When we first tried it, I attempted to genuinely engage with the game, even though I didn’t find the subject matter very thrilling. My boy just saw a big tractor on the game thumbnail and got excited about that. I did a bit of the tutorial, moving between different farming equipment and getting a grasp of the controls, and then we discovered the Red Truck.
The Red Truck is a 1980s pickup truck that comes with most new save files, and driving it around became the only thing my boy wanted to do. From a certain point onward, if I tried to do any actual Farming, he’d angrily demand that we return to the Red Truck. Since it’s not the real point of the game, however, the Red Truck’s driving physics are terrible and there’s almost nothing to do that isn’t directly related to farming activities. Which I wasn’t allowed to do.
After a long enough time aimlessly driving the Red Truck around the game’s (pretty big) map, I began to slowly lose my sanity and imagine my farmer character to be in some sort of digital hell. Homes, stores and buildings can’t be entered, and peering in windows reveals the same couple of distorted, forced-perspective images. There’s very light traffic, and it will simply stop dead if interrupted, until the path is clear. Pedestrians walk serenely and silently around sidewalks and trails, but disappear completely if you try to make contact. Some roads lead out and away from the community, but you’ll be abruptly stopped by enormous, floating red X’s. The radio stations play generic, lyric-less music with no commentary or ads between. Time itself drags on during the day, or skips ahead by months when you sleep.
Again, I know these things aren’t the point of the game — it is first and foremost a Farming Simulator, and this isn’t a developer with the resources to make a ‘living’ world like Red Dead Redemption 2. All of the preceding is largely the rambling of a sleep-addled mind. Please ignore it! Farming Simulator characters are not self-aware and do not suffer in their silicon prison.

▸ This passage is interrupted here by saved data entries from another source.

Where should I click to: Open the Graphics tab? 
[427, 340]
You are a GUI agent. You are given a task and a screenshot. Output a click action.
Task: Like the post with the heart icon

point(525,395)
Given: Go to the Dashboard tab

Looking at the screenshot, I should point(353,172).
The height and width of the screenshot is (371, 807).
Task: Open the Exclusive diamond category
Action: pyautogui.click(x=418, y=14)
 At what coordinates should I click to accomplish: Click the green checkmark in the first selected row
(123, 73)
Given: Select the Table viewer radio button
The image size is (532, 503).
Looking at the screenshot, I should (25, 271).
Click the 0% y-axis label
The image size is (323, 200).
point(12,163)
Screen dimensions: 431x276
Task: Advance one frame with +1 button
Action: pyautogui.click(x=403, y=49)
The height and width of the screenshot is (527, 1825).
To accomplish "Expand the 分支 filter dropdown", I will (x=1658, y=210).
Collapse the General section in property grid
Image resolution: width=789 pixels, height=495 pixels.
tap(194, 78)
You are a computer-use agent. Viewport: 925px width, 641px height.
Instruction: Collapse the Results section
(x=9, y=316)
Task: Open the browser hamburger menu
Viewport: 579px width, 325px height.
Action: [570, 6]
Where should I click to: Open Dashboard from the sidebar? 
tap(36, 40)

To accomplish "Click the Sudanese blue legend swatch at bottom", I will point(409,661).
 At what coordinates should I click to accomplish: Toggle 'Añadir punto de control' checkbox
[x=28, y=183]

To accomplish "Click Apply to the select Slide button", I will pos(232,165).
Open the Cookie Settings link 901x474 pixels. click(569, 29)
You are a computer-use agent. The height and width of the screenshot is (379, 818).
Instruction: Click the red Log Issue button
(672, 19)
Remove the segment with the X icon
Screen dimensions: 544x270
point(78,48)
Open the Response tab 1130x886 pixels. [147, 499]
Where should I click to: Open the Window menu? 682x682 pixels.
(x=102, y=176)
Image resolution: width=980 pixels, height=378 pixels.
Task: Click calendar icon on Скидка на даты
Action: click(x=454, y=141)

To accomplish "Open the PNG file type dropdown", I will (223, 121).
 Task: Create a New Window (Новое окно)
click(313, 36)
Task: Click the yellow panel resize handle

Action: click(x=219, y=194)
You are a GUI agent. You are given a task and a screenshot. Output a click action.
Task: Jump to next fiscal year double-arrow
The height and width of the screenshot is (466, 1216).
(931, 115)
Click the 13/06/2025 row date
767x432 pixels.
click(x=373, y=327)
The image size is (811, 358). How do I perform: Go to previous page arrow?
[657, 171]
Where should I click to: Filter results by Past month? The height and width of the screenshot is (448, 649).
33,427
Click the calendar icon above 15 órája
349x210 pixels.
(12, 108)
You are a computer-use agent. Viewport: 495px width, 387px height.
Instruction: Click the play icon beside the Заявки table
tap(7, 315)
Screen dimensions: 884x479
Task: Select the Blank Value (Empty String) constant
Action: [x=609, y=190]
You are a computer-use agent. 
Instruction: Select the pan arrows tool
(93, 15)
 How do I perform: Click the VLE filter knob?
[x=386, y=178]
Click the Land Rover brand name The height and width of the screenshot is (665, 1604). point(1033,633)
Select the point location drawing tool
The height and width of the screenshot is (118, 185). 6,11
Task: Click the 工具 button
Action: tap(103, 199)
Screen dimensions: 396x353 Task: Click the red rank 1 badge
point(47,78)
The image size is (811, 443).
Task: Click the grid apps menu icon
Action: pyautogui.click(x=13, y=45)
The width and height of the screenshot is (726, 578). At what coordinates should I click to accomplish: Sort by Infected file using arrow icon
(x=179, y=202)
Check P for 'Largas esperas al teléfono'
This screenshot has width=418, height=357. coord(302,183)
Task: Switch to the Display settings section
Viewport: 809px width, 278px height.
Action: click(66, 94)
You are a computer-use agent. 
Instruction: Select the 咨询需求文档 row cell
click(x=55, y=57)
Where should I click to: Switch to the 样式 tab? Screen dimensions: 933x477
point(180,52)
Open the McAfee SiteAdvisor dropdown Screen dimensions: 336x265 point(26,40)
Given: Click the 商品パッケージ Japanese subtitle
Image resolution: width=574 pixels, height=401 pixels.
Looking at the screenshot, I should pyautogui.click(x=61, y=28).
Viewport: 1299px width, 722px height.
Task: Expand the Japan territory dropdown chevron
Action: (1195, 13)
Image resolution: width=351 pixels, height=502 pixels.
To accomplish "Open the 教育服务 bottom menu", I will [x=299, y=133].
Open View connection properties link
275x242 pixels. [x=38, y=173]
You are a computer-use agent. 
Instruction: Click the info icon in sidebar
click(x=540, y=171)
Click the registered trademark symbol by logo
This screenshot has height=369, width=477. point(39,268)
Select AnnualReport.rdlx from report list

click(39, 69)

Let’s talk about a tumblr post that knocked me off my feet a couple weeks ago:
I’ve always been somebody who didn’t want to “wear out” the stuff he enjoys. I sample, I savour, I almost always stop myself from really indulging in the things I like as much as I want to. I have a fairly strict system for rotating the shirts I wear because I don’t want the ones I really like to get worn out “too soon”, whatever that means. Recently, I was putting clean dishes away and decided I should be stacking the clean plates on the bottom of the existing stack, so that we don’t use the same four plates over and over, but spread the usage evenly.
My kids don’t have this, and it’s hard to watch; if they get a sticker book they are absolutely gonna put those stickers everywhere and on everything, and not worry about “using them up”. Because sticker books are mass-produced and there will be more! And they’re having fun! I have to work hard to rein in the impulse to stop them.
That’s why this post hit so hard. I re-read it multiple times on the day it came across my tumblr dashboard, and then thought of it daily for a week. “Your life should not be a museum” and “Being alive is as special an occasion as it gets” are amazing ideas. I have decades of habit to work against, but I’m trying. We’ll see what happens.
Thing I Saw: Some Canada Geese strutting across my workplace yard, honkin’ it up. Reminder to give those guys a wide berth, everybody.
Thing I Learned: Lori and I started the latest season of the British panel show Would I Lie To You? and across two episodes I have guessed correctly Zero times. Apparently I no longer have any ability to discern if somebody is telling the truth or not.
I’m Grateful For: Speaking of Lori, we got to celebrate our 12th wedding anniversary!